- Exercise prompt
Return exactly the lines below, starting with the one that has "The height and" and going on through the one that has "Toggle the Wachtrij".

- Data records
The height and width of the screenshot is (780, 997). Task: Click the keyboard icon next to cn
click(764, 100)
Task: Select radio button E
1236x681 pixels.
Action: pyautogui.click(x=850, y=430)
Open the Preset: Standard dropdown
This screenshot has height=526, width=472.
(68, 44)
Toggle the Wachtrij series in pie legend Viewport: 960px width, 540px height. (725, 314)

==

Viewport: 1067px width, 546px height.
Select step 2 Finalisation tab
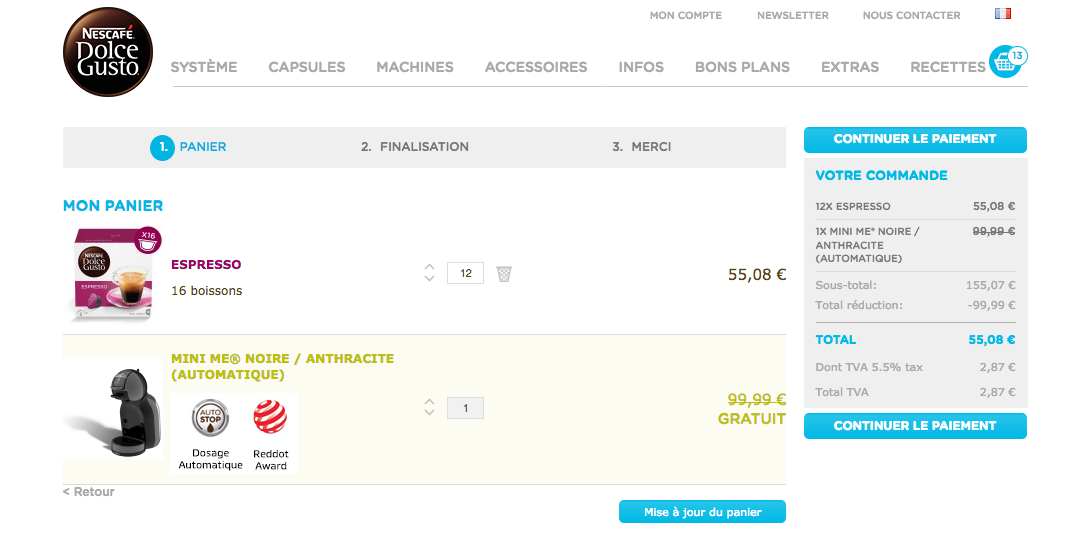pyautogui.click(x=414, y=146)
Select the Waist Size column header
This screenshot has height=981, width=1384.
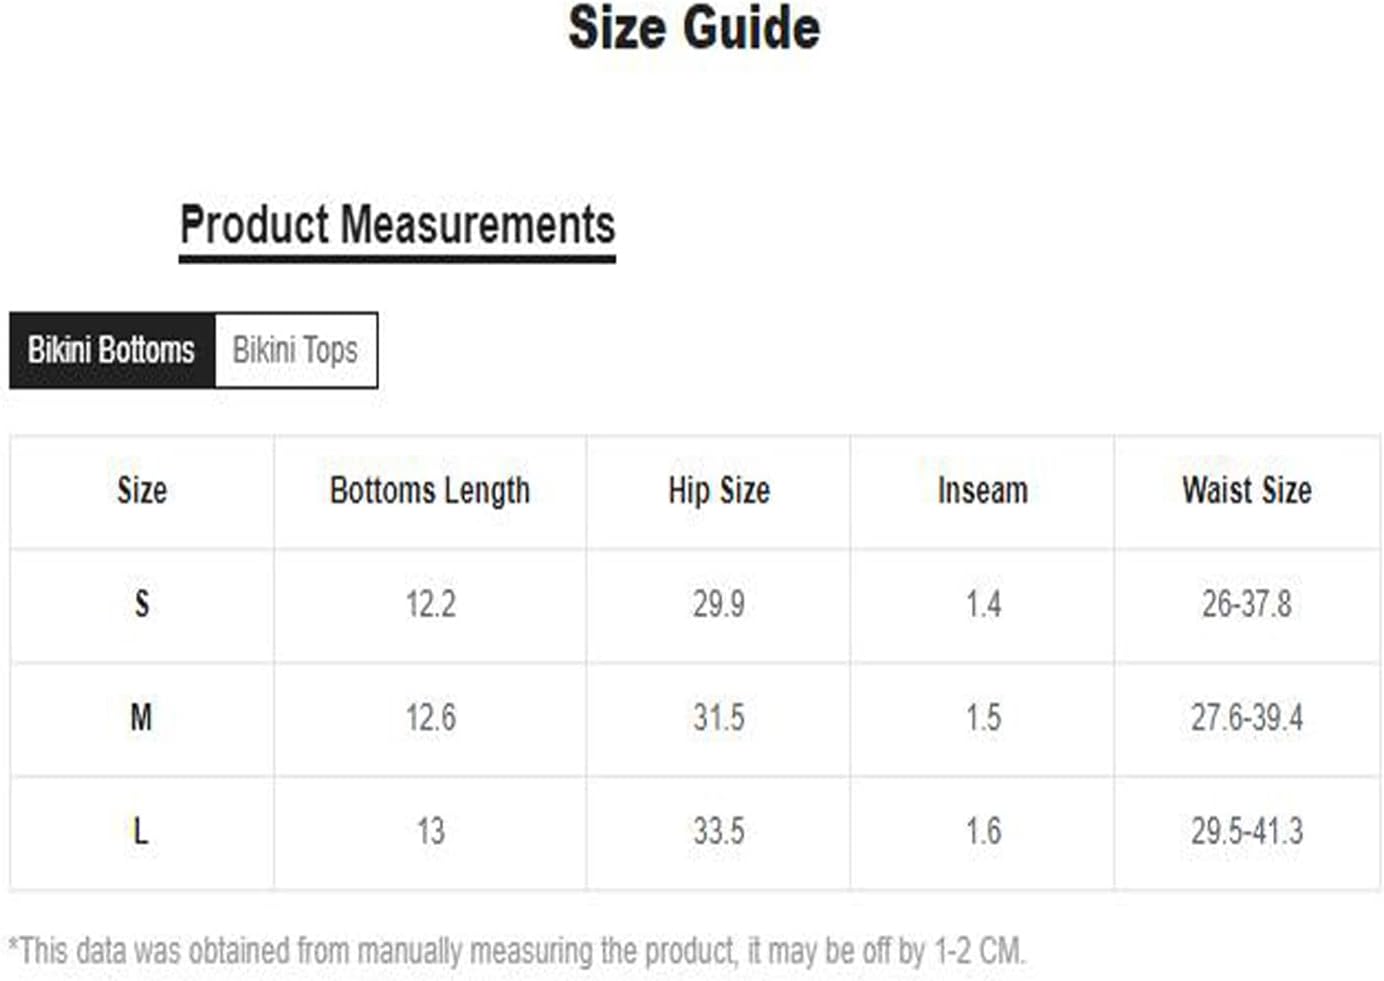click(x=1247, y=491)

--

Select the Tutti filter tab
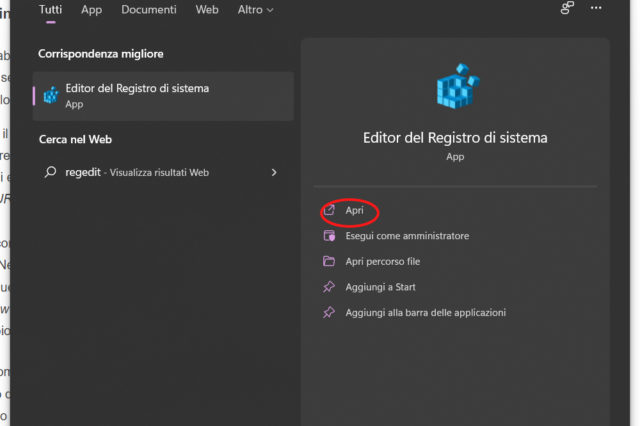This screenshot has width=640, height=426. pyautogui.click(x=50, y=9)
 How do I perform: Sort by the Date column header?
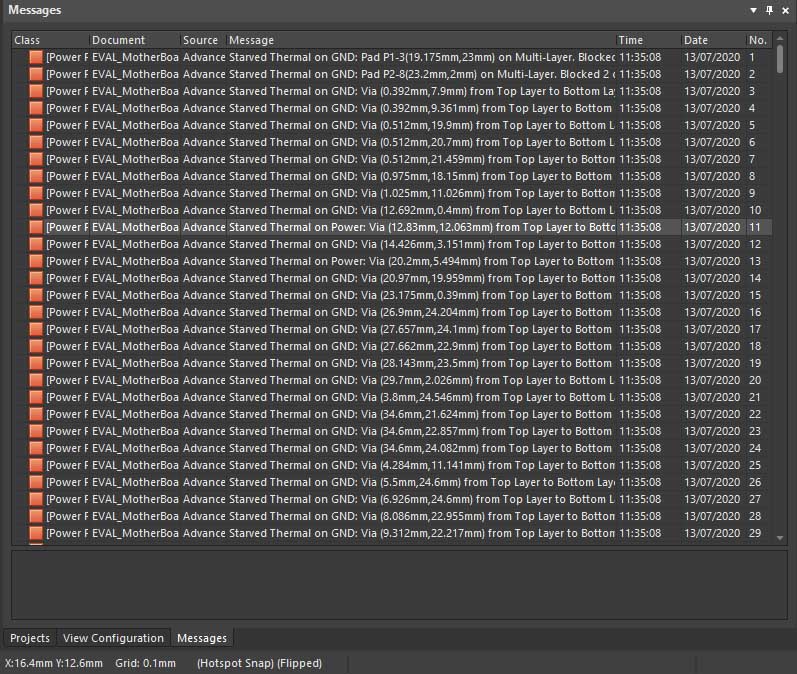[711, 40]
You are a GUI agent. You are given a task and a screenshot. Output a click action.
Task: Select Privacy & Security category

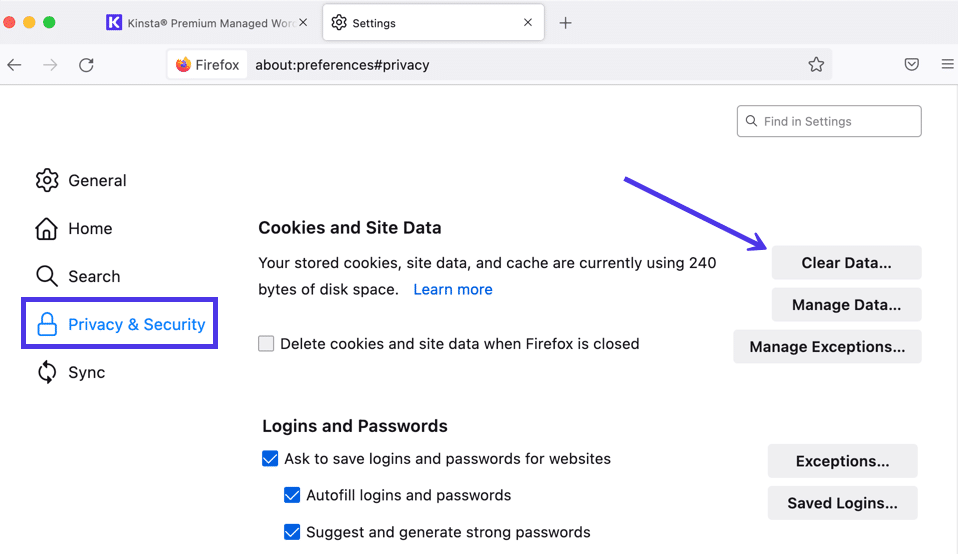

- Problem solution
The height and width of the screenshot is (780, 997). Task: Click the keyboard icon next to cn
click(764, 100)
Task: Select radio button E
1236x681 pixels.
Action: pyautogui.click(x=850, y=430)
Open the Preset: Standard dropdown
This screenshot has height=526, width=472.
(68, 44)
Toggle the Wachtrij series in pie legend Viewport: 960px width, 540px height. (725, 314)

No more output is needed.